Lapas Pekalongan Gelar Pembukaan Pelatihan Kemandirian

Lembaga Pemasyarakatan Kelas IIA Pekalongan
·waktu baca 2 menit
Tulisan dari lapaspekalongan tidak mewakili pandangan dari redaksi kumparan

Pekalongan – Lembaga Pemasyarakatan Kelas IIA Pekalongan hari ini, Senin (21/7), secara resmi membuka program pelatihan kemandirian yang meliputi menjahit, membatik, pertanian, dan perikanan. Acara ini juga ditandai dengan penandatanganan perjanjian kerja sama antara Lapas Pekalongan dengan lima instansi dan pelaku usaha, menunjukkan komitmen kuat dalam membekali warga binaan pemasyarakatan (WBP) dengan keterampilan produktif.
Kegiatan diawali dengan khidmatnya menyanyikan lagu kebangsaan Indonesia Raya. Kemudian laporan terkait kegiatan pelatihan kemandirian dari Kepala Seksi Kegiatan Kerja, Bambang Saptopo. Setelah itu, momen penandatanganan Memorandum of Understanding (MoU) dilaksanakan. Lapas Pekalongan menjalin kerja sama dengan Dinas Kelautan dan Perikanan Kota Pekalongan, Dinas Pertanian dan Pangan Kota Pekalongan, serta tiga pelaku usaha terkemuka: Batik Mulasari, Batik Ghaitsa Pelangi, dan DMA Collection. Kerja sama ini diharapkan dapat menciptakan sinergi positif dalam penyediaan materi, instruktur, dan potensi pemasaran bagi hasil karya warga binaan.
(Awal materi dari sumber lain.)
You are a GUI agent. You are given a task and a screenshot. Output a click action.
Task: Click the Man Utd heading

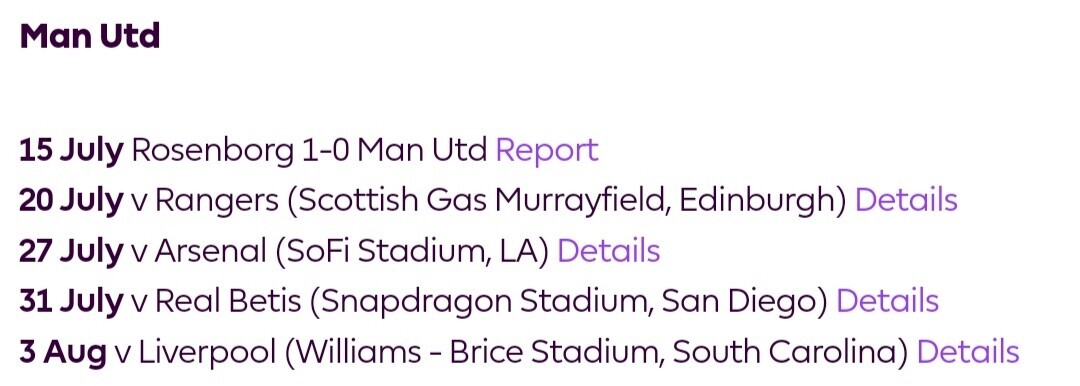point(90,36)
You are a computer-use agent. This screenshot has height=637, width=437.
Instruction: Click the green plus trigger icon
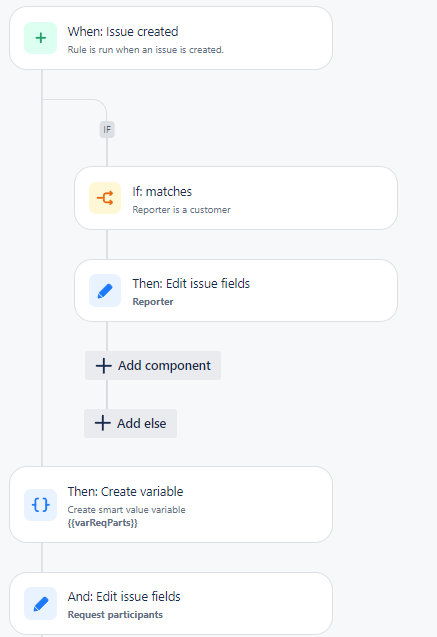coord(41,38)
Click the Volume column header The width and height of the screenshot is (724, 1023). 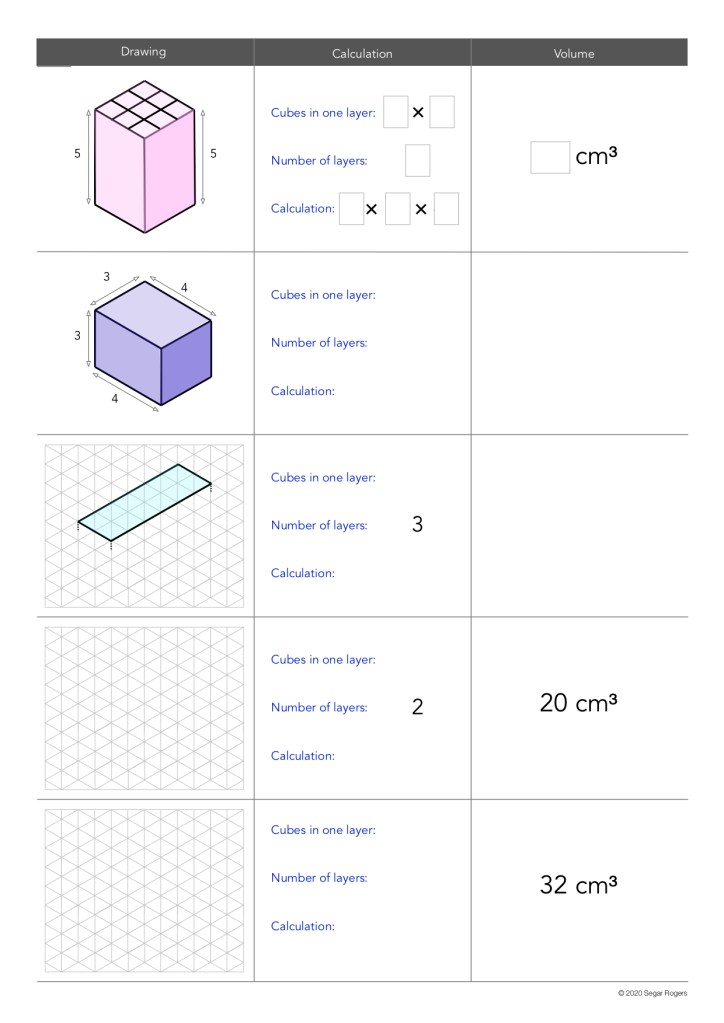click(x=579, y=52)
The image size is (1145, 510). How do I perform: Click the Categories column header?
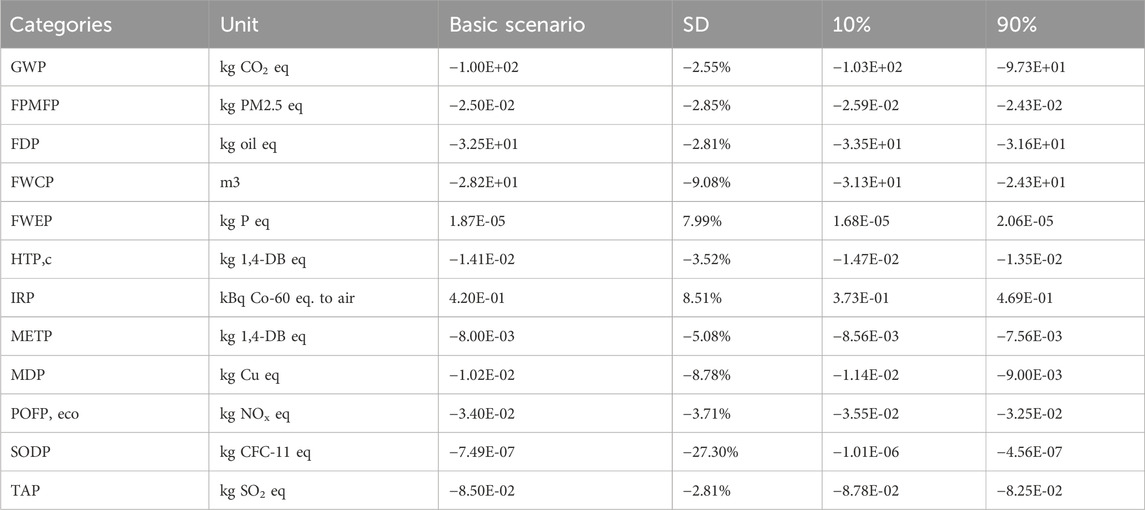tap(62, 22)
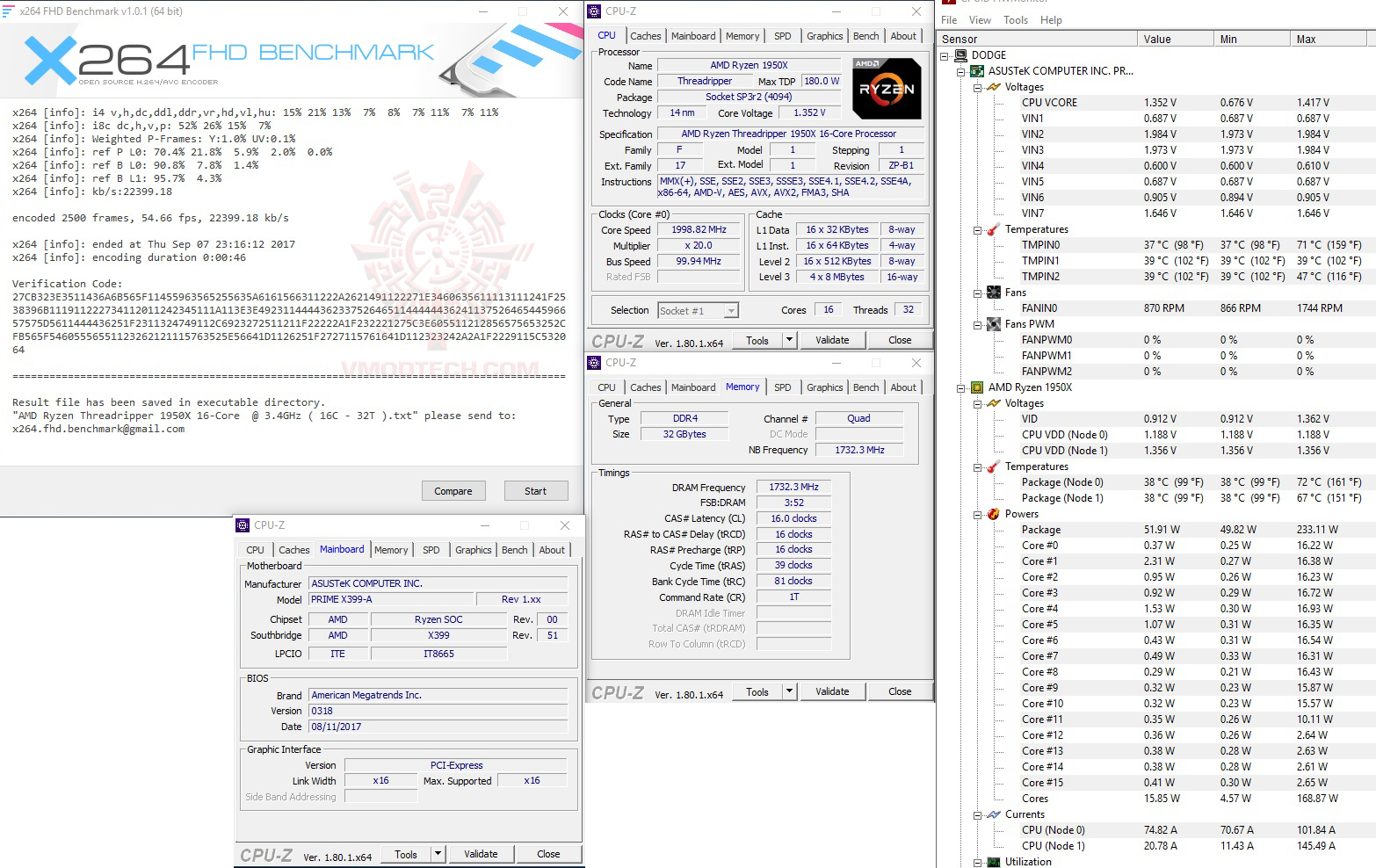Click the Utilization icon at the tree bottom
This screenshot has width=1376, height=868.
point(992,861)
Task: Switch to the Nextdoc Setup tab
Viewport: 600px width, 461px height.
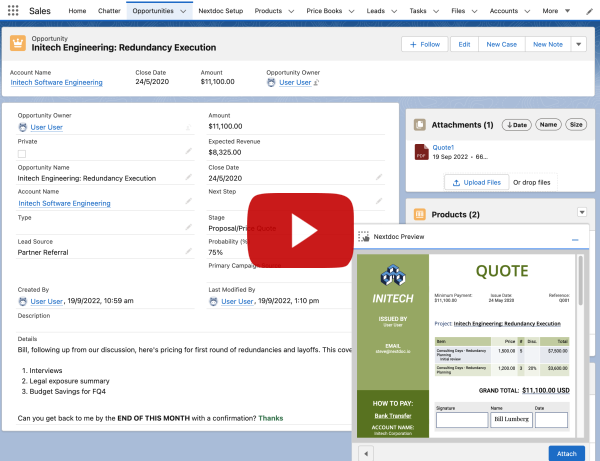Action: [x=220, y=11]
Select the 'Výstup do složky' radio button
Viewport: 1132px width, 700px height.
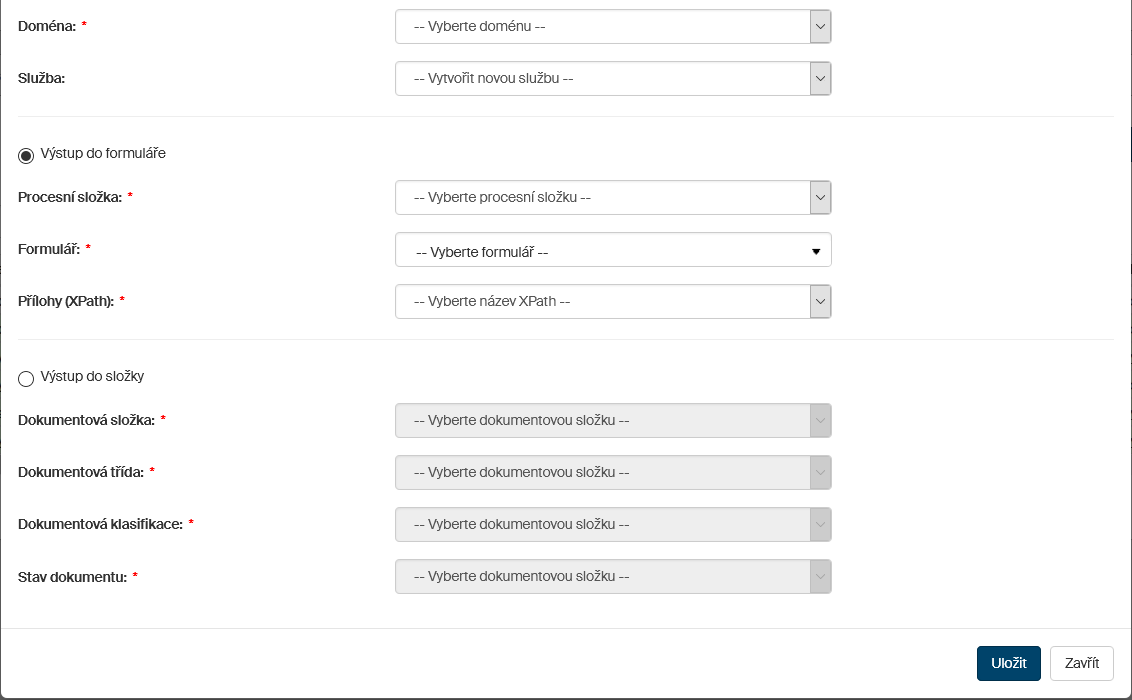pos(26,378)
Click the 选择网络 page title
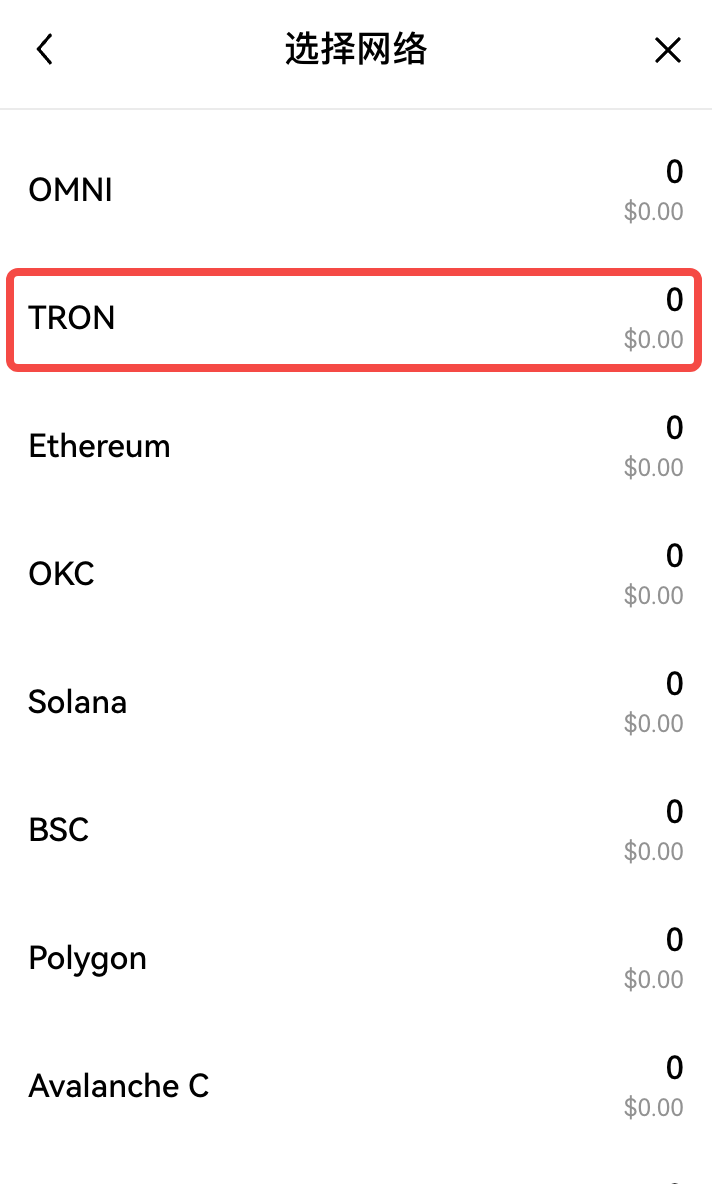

Acara dilanjutkan dengan penyematan tanda peserta kepada perwakilan warga binaan, simbol dimulainya perjalanan mereka dalam menimba ilmu dan keterampilan. Kepala Lapas Pekalongan, Ika Prihadi Nusantara, dalam sambutannya menyampaikan apresiasi mendalam atas dukungan penuh dari Pemerintah Kota Pekalongan.
"Terima kasih atas atensi pemerintah Kota Pekalongan atas pelatihan yang diberikan, ini menjadi semangat bagi kami," ujar Ika Prihadi Nusantara. Ia juga menekankan pentingnya kolaborasi antara pemerintah dan masyarakat agar WBP siap kembali ke tengah-tengah masyarakat setelah bebas. "Urip itu urup, bermanfaat untuk sesama," pesannya, mengutip filosofi Jawa yang bermakna hidup harus memberi manfaat.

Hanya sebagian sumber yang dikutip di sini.